About MapTask.java

2011-02-24 Thread Dongwon Kim
Hi,

 

I want to know how "MapTask.java" is implemented, especially
"MapOutputBuffer" class defined in "MapTask.java".

I've been trying to read "MapTask.java" after reading some references such
as "Hadoop definitive guide" and
"http://hadoop.apache.org/common/docs/r0.20.2/mapred_tutorial.html";, but
it's quite tough to directly read the code without detailed comments.

 

As I know, when each intermediate (key, value) pair is generated by the
user-defined map function, the pair is written by "MapOutputBuffer" class
defined in "MapTask.java" with MapOutputBuffer.collect() invoked.

However, I can't understand what each variable defined in "MapOutputBuffer"
means.

What I've understood is as follows (* please correct any misunderstanding): 

- The byte buffer "kvbuffer" is where each actual (partition, key, value)
triple is written.

- An integer array "kvindices" is called "accounting buffer", every three
elements of which save indices to the corresponding triple in "kvbuffer".

- Another integer array "kvoffsets" contains indices of triples in
"kvindices".

- "kvstart", "kvend", "kvindex" are used to point "kvindex"

- "bufstart", "bufend", "bufvoid", "bufindex", "bufmark" are used to point
"kvbuffer"

 

What I can't understand is the comments beside variable definitions.

= definitions of some variables
=

private volatile int kvstart = 0;  // marks beginning of *spill*

private volatile int kvend = 0;// marks beginning of *collectable*

private int kvindex = 0;   // marks end of *collected*

private final int[] kvoffsets; // indices into kvindices

private final int[] kvindices; // partition, k/v offsets into
kvbuffer

private volatile int bufstart = 0; // marks beginning of *spill*

private volatile int bufend = 0;   // marks beginning of *collectable*

private volatile int bufvoid = 0;  // marks the point where we should
stop

   // reading at the end of the buffer

private int bufindex = 0;  // marks end of *collected*

private int bufmark = 0;   // marks end of *record*

private byte[] kvbuffer;   // main output buffer


==

 

Q1)

What do the terms "spill", "collectable", and "collected" mean?

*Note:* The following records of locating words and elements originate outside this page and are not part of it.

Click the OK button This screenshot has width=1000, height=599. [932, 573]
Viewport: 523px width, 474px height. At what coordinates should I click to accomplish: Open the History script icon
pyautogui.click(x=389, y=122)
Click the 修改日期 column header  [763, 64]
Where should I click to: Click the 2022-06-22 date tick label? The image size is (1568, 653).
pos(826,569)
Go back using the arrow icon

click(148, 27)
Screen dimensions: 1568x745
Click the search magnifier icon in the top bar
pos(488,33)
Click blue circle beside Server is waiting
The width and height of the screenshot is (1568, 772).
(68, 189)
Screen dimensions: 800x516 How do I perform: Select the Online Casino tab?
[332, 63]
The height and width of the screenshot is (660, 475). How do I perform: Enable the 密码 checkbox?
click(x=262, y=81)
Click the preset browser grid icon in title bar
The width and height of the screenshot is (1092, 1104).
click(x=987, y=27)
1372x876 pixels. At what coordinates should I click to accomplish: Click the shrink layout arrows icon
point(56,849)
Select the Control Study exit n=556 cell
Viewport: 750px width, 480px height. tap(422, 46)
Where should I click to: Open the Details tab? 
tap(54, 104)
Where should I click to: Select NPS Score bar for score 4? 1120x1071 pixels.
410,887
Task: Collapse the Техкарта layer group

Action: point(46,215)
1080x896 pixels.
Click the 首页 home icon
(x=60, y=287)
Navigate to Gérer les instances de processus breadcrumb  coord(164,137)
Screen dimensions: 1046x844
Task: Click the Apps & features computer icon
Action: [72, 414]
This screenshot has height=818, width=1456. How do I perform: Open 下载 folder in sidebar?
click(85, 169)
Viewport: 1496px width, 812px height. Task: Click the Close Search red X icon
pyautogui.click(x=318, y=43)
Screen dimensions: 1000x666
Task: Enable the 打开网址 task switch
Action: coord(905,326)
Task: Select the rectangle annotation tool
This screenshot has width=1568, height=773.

I guess, because map outputs continue to be written to the buffer while the
spill takes place, there must be at least two pointers: from where to write
map outputs and to where to spill data; but I don't know what those "spill"
"collectable", and "collected" mean exactly.

 

Q2)

Is it efficient to partition data first and then sort records inside each
partition?

Does it happen to avoid comparing expensive pair-wise key comparisons?

 

Q3)

Are there any documents containing explanations about how such internal
classes are implemented? 

 

Thanks,



eastcirclek

 

 



Re: About MapTask.java

2011-02-24 Thread Harsh J
Hey,

On Thu, Feb 24, 2011 at 6:26 PM, Dongwon Kim  wrote:
> I've been trying to read "MapTask.java" after reading some references such
> as "Hadoop definitive guide" and
> "http://hadoop.apache.org/common/docs/r0.20.2/mapred_tutorial.html";, but
> it's quite tough to directly read the code without detailed comments.

Perhaps you can add some after getting things cleared ;-)

> Q2)
>
> Is it efficient to partition data first and then sort records inside each
> partition?
>
> Does it happen to avoid comparing expensive pair-wise key comparisons?

Typically you would only want sorting done inside a partitioned set,
since all of the different partitions are sent off to different
reducers. Total-order partitioning may be an exception here, perhaps.

> Q3)
>
> Are there any documents containing explanations about how such internal
> classes are implemented?

There's a very good presentation you may want to see, on the
spill/shuffle/sort framework portions your doubts are about:
http://www.slideshare.net/hadoopusergroup/ordered-record-collection

HTH :)

-- 
Harsh J
www.harshj.com